■ Dataset extract:
+++
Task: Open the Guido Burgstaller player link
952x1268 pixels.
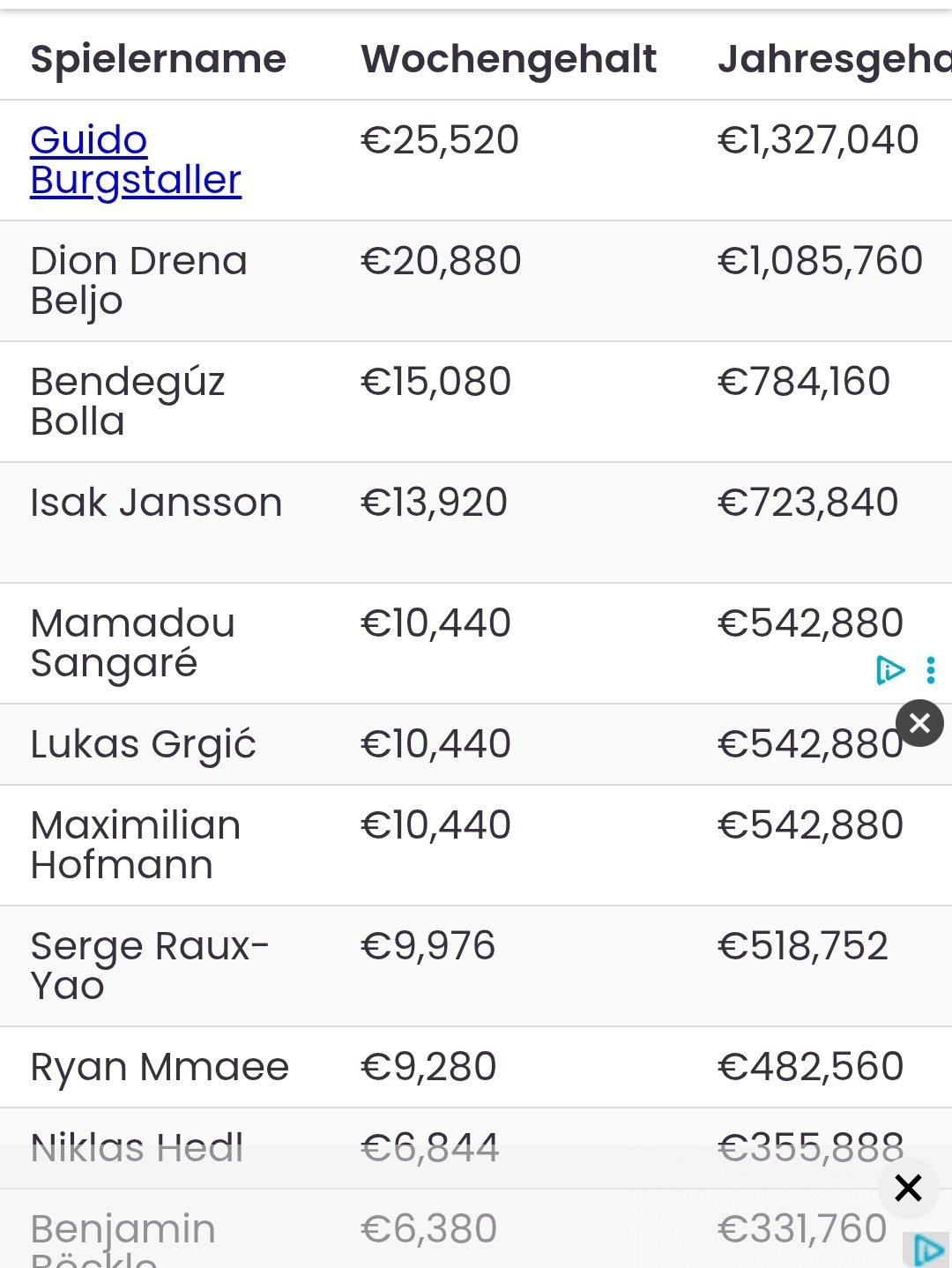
+++
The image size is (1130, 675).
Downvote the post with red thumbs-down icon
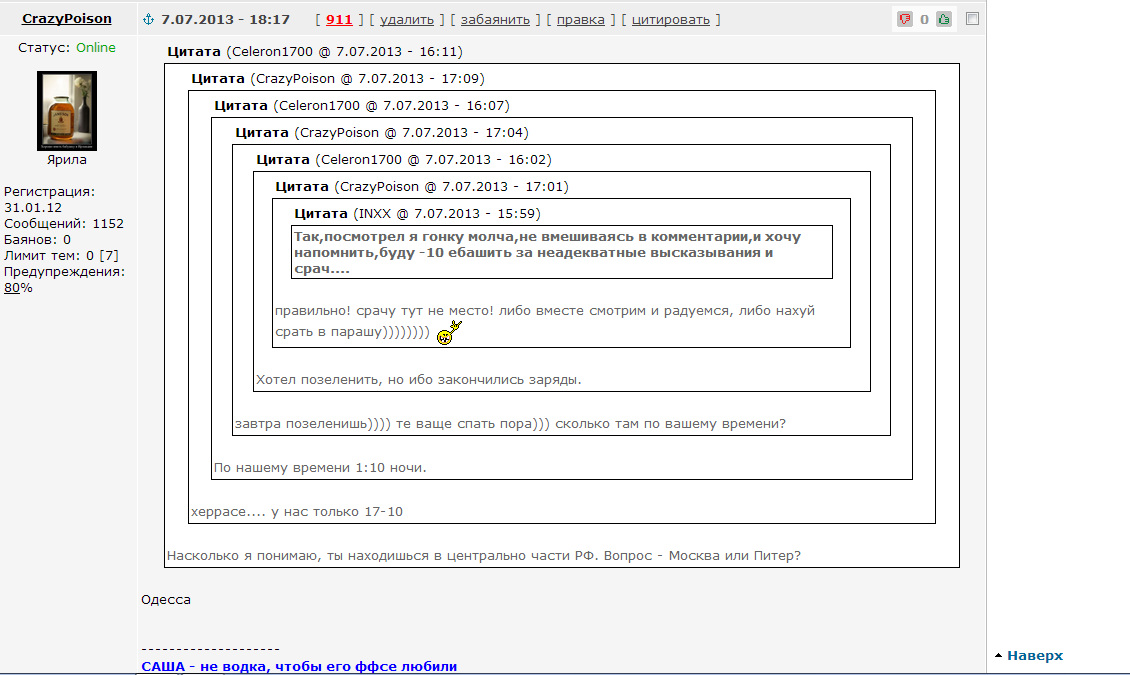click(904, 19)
+++
■ What this task involves:
Retype, in the same exact form, the lines of the material above from the line holding "Task: Open the Guido Burgstaller player link" through the line holding "952x1268 pixels.".

■ Result of this exercise:
Task: Open the Guido Burgstaller player link
952x1268 pixels.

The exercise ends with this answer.